Note that to effectively convert spatio-temporal data into a conventional time series for distinct spatial points, it is necessary to first spatially interpolate the storm tracks, so that locations and intensity from storms are available at a finer resolution. This means, transitioning from discrete 6-hour data points to a “continuous” track with 15-minutes data points. Finally, using the centroids of each municipality as reference (Figure 2), the tropical cyclone information is imputed to each municipality. The final outcome is a continuous time series of MSW for each Mexican municipality, which can be aggregated at geographical level and frequency to meet the requirements of conventional economic analysis. The final MSWs variable can be used as a proxy to correctly estimate the potential effects tropical cyclones may have on Mexican federal states.
B. Use of geospatial data to analyze droughts in Spain, events characterized by prolonged periods of low precipitation and high temperatures. Quantifying the features of droughts, including their intensity, magnitude, and spatio-temporal extent, is challenging. However, the Standardized Precipitation Evapotranspiration Index (SPEI), developed by the Centro Superior de Investigaciones Científicas (CSIC), is recognized as the reference metric in scholarly research for this purpose.

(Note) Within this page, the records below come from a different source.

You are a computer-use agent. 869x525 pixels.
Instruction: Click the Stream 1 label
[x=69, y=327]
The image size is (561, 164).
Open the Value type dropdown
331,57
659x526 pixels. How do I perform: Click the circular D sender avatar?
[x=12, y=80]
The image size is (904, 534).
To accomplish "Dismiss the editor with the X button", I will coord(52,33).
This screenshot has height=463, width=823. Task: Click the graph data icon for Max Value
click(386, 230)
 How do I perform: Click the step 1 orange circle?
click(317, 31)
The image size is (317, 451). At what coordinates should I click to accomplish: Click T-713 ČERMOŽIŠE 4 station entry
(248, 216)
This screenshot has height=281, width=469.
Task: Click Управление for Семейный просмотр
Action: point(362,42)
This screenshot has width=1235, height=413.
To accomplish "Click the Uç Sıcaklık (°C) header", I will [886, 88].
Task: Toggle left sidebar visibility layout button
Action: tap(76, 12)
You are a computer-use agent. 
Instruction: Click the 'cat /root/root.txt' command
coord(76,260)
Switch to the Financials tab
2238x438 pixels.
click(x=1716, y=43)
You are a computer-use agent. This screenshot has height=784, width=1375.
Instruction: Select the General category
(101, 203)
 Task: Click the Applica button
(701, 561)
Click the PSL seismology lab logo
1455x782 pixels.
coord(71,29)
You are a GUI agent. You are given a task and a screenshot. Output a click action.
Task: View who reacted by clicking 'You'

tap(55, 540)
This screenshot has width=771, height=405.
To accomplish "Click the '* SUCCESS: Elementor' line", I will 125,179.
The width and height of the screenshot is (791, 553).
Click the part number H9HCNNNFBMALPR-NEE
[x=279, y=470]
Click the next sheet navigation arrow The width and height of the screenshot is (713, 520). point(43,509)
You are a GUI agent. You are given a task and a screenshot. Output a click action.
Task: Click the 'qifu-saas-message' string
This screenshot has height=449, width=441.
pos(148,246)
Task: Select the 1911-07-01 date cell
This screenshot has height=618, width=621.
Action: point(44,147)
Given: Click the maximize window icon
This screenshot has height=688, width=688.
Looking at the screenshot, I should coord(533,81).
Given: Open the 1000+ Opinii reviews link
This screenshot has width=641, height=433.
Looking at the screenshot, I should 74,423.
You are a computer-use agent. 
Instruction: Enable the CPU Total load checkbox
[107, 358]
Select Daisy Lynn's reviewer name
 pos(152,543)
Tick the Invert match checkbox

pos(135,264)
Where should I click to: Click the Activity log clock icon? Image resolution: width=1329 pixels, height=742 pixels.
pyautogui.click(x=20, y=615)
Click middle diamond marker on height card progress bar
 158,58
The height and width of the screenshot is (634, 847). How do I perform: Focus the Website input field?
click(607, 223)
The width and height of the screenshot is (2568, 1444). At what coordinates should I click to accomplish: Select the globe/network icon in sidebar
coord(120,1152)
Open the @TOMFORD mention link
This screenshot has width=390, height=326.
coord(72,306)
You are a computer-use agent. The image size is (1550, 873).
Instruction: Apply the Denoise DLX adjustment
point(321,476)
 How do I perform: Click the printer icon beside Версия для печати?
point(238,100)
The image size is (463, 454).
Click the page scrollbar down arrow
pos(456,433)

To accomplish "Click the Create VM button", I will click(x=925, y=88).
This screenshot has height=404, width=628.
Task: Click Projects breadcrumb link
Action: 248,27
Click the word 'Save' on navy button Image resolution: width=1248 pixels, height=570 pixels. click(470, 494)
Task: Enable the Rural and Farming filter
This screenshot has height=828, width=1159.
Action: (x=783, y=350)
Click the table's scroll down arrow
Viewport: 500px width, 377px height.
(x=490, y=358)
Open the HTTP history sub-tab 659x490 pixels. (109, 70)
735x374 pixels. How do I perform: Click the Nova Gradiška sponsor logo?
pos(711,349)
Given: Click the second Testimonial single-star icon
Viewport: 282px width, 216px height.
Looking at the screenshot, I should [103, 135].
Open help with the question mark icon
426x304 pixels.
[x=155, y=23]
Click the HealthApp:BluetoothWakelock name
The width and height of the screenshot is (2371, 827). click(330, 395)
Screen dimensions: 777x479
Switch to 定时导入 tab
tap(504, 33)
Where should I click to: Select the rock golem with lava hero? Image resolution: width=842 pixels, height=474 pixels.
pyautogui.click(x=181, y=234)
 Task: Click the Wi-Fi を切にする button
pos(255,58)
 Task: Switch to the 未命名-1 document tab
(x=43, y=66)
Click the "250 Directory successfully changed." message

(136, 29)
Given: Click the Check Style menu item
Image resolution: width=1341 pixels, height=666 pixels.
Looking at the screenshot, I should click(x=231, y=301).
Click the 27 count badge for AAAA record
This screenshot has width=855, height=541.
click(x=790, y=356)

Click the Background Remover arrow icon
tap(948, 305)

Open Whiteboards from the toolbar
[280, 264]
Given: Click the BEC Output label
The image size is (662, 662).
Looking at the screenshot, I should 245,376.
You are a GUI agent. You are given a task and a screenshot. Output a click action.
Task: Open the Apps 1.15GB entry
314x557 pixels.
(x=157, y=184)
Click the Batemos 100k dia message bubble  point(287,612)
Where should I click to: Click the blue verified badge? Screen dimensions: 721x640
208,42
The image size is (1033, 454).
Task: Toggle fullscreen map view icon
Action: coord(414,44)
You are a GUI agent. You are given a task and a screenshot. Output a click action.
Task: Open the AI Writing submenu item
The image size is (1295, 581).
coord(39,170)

The publication of historical series for the SPEI typically experiences a delay. However, leveraging geospatial techniques enables the calculation of a near-real-time estimate of this index (i.e. extending the SPEI from 2022 until today). The Spanish Meteorological Agency (AEMET) supplies daily-updated, georeferenced data from its network of meteorological stations across Spain (as illustrated in Figure 3). Through spatial interpolation, it is possible to infer values at locations where data is not directly sampled, utilizing the measurements from nearby sites. This process facilitates the computation of the two SPEI inputs at the pixel level for any selected area, such as Spanish autonomous communities: the mean temperature (depicted in Figure 4) and total precipitation. Consequently, this "real-time" SPEI can be calculated (see Figure 5), which serves as an effective tool to accurately monitor the duration and intensity of drought conditions with a high degree of geographic precision.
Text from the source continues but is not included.